■ **HOW TO COMPLETE THIS TASK**
Only the lines from the one containing "Instruction: Open the" through the last line of the material should be returned, each exactly as it stands.

━━━━━━━━━━━━━━━━

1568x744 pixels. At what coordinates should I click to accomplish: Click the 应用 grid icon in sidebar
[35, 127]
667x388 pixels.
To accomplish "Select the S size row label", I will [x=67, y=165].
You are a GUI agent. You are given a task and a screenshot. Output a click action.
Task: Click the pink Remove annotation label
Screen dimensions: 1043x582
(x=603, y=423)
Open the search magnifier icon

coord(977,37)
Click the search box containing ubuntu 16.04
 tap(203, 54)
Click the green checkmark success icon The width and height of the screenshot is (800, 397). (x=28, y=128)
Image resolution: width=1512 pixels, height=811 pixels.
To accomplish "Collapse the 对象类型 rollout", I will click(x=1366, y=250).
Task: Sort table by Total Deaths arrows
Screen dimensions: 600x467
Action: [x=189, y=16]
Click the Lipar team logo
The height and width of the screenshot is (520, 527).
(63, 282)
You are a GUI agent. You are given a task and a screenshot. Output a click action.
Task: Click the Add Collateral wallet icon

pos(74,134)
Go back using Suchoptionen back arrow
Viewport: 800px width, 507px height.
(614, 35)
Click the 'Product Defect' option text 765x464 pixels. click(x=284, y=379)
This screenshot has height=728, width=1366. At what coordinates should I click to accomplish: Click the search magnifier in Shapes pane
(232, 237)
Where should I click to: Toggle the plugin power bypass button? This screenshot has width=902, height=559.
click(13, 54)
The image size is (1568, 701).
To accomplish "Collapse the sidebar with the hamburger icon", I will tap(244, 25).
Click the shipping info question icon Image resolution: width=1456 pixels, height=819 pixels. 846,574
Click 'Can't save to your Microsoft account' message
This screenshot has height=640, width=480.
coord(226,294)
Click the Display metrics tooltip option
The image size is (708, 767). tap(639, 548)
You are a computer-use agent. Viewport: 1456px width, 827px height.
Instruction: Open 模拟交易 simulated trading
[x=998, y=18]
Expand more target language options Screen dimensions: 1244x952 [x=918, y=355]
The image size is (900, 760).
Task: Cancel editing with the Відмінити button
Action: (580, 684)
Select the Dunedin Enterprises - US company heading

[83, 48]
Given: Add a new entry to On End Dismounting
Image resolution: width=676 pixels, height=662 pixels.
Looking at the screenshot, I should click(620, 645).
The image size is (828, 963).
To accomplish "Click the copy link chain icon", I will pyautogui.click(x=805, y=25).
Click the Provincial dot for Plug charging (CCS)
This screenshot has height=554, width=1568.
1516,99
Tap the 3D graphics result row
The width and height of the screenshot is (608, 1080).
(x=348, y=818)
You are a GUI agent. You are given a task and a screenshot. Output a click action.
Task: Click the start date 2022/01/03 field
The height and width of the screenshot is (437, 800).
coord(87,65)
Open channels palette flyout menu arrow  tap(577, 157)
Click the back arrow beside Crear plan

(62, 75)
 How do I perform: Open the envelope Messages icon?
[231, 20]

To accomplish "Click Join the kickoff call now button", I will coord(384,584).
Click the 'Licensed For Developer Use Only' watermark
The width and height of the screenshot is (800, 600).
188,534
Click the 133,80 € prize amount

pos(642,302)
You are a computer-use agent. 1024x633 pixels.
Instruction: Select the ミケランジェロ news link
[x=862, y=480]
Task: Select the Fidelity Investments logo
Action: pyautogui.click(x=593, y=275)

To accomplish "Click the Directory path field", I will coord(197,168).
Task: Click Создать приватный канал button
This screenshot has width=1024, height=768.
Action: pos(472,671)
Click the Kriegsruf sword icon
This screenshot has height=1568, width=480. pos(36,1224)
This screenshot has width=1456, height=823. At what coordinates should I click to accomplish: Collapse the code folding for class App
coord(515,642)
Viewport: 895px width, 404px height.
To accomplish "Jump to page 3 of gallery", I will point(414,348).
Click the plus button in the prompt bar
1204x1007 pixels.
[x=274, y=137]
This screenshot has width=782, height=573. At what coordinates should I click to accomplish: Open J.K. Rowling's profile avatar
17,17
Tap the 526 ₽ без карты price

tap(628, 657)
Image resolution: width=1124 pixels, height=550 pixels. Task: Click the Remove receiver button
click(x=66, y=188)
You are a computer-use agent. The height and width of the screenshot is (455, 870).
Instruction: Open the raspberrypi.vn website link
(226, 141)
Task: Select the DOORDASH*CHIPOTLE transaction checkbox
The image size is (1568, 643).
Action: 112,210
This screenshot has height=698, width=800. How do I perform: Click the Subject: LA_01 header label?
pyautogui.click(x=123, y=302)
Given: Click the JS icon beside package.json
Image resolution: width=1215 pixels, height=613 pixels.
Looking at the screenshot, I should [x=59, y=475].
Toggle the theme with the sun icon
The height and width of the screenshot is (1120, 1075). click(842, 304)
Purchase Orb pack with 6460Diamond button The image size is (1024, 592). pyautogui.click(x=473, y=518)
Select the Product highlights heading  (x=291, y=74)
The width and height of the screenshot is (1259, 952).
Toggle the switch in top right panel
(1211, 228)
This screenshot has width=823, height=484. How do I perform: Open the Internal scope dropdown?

━━━━━━━━━━━━━━━━

■ **THE COMPLETED TASK**
Instruction: Open the raspberrypi.vn website link
(226, 141)
Task: Select the DOORDASH*CHIPOTLE transaction checkbox
The image size is (1568, 643).
Action: 112,210
This screenshot has height=698, width=800. How do I perform: Click the Subject: LA_01 header label?
pyautogui.click(x=123, y=302)
Given: Click the JS icon beside package.json
Image resolution: width=1215 pixels, height=613 pixels.
Looking at the screenshot, I should [x=59, y=475].
Toggle the theme with the sun icon
The height and width of the screenshot is (1120, 1075). click(842, 304)
Purchase Orb pack with 6460Diamond button The image size is (1024, 592). pyautogui.click(x=473, y=518)
Select the Product highlights heading  (x=291, y=74)
The width and height of the screenshot is (1259, 952).
Toggle the switch in top right panel
(1211, 228)
This screenshot has width=823, height=484. How do I perform: Open the Internal scope dropdown?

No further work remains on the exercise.